==== Given data

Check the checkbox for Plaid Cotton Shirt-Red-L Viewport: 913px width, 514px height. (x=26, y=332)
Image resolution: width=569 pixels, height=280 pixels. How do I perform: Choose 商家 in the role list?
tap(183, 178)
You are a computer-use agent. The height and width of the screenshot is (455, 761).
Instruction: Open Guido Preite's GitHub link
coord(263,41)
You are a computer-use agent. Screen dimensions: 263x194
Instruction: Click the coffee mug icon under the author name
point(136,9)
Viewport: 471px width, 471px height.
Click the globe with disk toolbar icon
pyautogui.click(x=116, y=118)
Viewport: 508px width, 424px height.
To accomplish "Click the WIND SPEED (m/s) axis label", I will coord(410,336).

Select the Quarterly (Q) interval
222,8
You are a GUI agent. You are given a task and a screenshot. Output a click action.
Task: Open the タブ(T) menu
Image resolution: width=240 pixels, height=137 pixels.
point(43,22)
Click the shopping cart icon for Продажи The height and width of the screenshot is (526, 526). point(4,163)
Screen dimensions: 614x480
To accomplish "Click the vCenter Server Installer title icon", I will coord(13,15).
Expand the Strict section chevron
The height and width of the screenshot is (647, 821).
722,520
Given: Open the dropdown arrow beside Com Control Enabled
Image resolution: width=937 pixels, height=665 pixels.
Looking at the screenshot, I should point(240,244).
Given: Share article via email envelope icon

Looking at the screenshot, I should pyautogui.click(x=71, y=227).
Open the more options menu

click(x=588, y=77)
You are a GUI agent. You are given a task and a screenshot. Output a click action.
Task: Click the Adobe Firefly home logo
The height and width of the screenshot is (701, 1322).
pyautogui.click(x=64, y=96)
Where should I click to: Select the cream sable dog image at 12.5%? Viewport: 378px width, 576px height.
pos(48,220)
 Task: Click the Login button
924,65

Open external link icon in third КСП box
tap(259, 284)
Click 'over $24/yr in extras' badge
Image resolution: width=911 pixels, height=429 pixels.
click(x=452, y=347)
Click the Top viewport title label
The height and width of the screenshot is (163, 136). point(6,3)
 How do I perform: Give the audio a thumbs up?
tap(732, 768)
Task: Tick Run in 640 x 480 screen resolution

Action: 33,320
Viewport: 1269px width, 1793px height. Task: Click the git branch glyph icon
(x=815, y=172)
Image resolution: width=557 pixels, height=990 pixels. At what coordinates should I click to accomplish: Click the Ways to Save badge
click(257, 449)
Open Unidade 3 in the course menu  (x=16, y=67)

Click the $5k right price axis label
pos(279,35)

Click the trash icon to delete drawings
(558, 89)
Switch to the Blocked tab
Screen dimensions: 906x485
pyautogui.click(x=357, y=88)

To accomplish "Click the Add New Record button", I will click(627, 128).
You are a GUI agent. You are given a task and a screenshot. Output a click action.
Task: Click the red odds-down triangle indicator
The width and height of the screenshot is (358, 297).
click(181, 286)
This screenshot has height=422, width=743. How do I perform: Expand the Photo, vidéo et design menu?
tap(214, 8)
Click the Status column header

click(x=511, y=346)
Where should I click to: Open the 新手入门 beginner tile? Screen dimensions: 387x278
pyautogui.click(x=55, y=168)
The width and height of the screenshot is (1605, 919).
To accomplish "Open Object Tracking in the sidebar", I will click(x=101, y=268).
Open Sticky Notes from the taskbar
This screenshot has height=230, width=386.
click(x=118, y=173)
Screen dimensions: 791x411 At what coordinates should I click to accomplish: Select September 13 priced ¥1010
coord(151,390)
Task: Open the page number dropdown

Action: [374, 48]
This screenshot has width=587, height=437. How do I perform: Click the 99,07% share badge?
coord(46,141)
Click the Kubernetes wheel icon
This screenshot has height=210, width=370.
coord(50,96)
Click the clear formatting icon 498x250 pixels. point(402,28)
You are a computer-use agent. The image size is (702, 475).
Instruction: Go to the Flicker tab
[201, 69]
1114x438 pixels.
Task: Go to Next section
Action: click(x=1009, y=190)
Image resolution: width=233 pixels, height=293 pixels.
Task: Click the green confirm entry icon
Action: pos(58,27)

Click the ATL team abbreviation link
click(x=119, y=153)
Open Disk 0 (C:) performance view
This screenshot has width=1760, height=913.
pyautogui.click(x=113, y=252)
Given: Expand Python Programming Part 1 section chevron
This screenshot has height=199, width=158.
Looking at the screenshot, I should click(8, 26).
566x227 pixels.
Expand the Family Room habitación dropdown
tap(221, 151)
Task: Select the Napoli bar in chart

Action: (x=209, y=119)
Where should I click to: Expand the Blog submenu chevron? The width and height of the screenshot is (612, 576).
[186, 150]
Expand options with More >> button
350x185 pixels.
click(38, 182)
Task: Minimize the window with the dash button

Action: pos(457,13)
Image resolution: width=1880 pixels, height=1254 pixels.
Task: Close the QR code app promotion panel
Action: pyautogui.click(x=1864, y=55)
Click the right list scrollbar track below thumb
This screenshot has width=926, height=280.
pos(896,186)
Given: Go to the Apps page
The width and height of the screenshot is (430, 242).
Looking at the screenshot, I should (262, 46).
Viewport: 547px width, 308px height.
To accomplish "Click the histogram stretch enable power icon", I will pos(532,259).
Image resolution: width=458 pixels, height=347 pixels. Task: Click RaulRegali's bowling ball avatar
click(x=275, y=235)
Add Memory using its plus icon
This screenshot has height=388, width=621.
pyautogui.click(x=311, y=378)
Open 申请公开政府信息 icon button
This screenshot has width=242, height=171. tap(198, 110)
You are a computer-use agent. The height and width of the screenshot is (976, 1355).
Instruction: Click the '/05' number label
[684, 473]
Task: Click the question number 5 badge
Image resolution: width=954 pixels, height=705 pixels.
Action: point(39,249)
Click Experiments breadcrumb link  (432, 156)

========

## What the exercise asks
Starting at the line that contains "Task: Tick Run in 640 x 480 screen resolution" and ending at the line that contains "will click(627, 128).", reproduce only those records in full, requests included. Scale every coordinate in the answers by 2.5 and round to whole numbers, with halves rounding up, but leave all numbers in the requests and their format samples as they are.

## Result for this task
Task: Tick Run in 640 x 480 screen resolution

Action: 83,800
Viewport: 1269px width, 1793px height. Task: Click the git branch glyph icon
(x=2038, y=430)
Image resolution: width=557 pixels, height=990 pixels. At what coordinates should I click to accomplish: Click the Ways to Save badge
click(643, 1123)
Open Unidade 3 in the course menu  (x=40, y=168)

Click the $5k right price axis label
pos(698,88)

Click the trash icon to delete drawings
(1395, 223)
Switch to the Blocked tab
Screen dimensions: 906x485
pyautogui.click(x=893, y=220)

To accomplish "Click the Add New Record button", I will click(1568, 320).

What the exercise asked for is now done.